• _Aim of the exercise_
Exactly and only the lines from the one with "This screenshot has width=1339, height=467." through the last line of the records need to be set down; please skip the pictures.

Stored data
------------------------------------------------

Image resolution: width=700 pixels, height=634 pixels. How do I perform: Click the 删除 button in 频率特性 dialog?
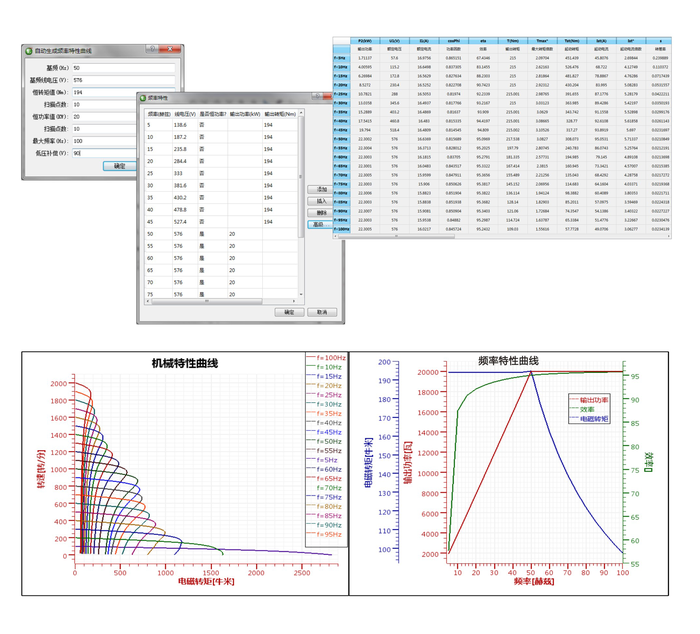(x=321, y=212)
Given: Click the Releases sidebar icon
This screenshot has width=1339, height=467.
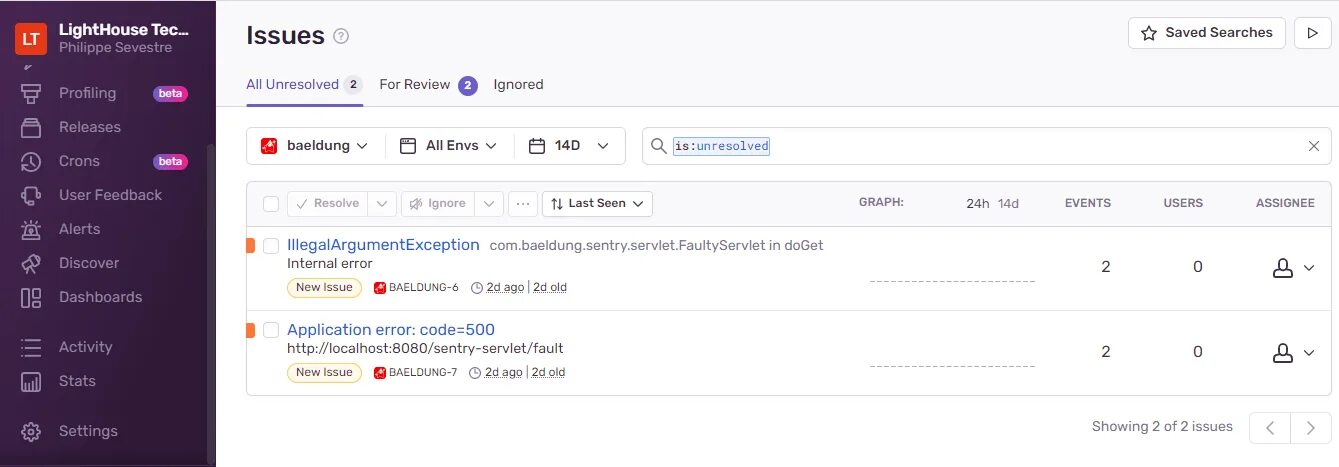Looking at the screenshot, I should click(x=31, y=127).
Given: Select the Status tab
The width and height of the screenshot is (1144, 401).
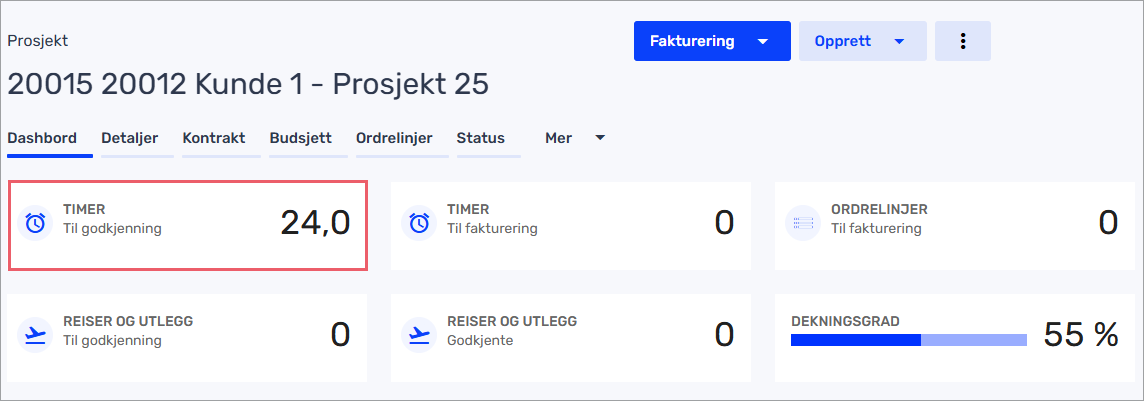Looking at the screenshot, I should (x=481, y=138).
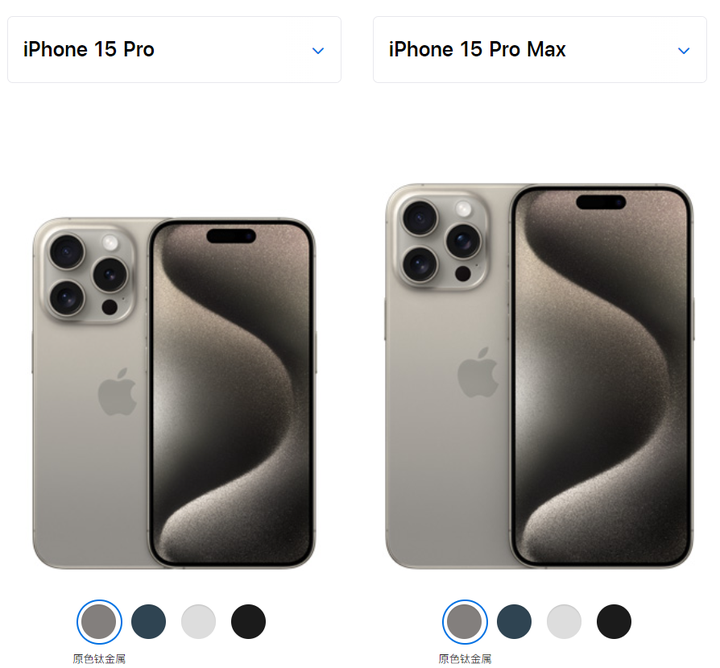
Task: Click the iPhone 15 Pro Max back camera module
Action: tap(444, 242)
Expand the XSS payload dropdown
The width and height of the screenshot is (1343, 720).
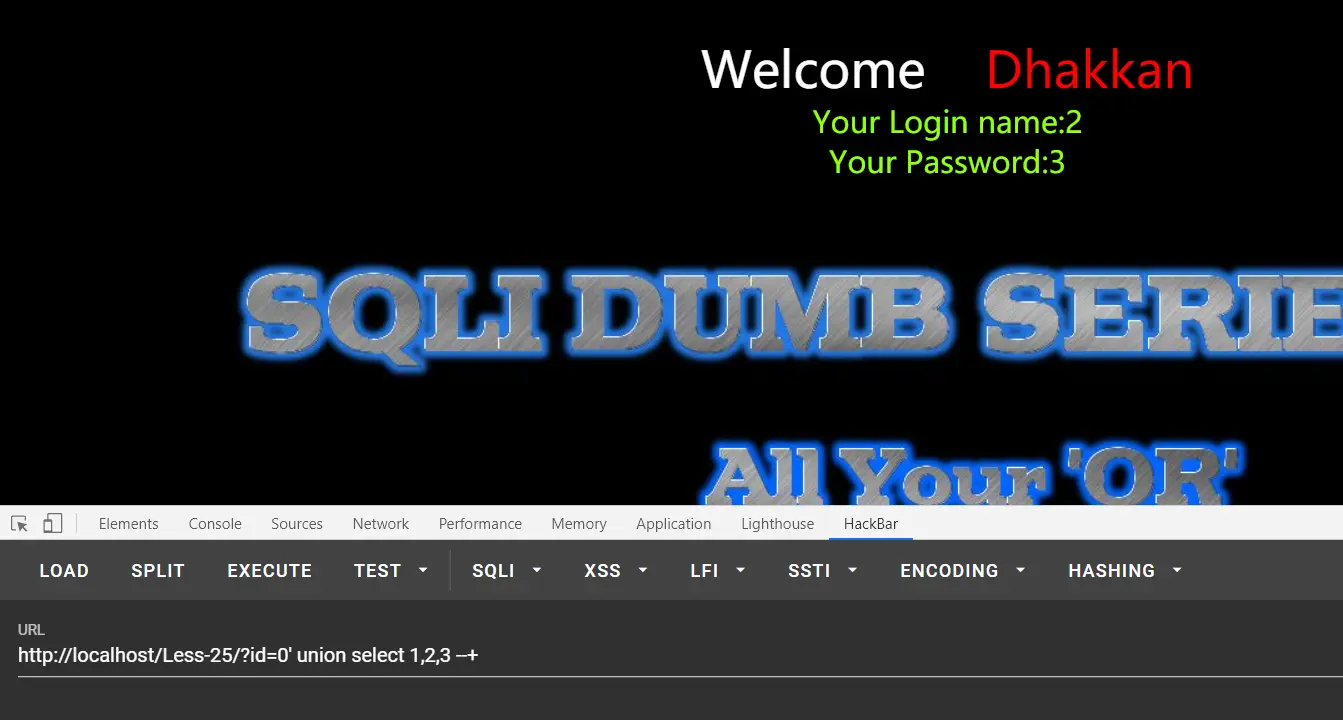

------------------------------------------------

• _Solution to the exercise_
This screenshot has width=1339, height=467.
Looking at the screenshot, I should click(x=31, y=127).
Given: Select the Status tab
The width and height of the screenshot is (1144, 401).
Looking at the screenshot, I should (x=481, y=138).
Task: Click the iPhone 15 Pro Max back camera module
Action: tap(444, 242)
Expand the XSS payload dropdown
The width and height of the screenshot is (1343, 720).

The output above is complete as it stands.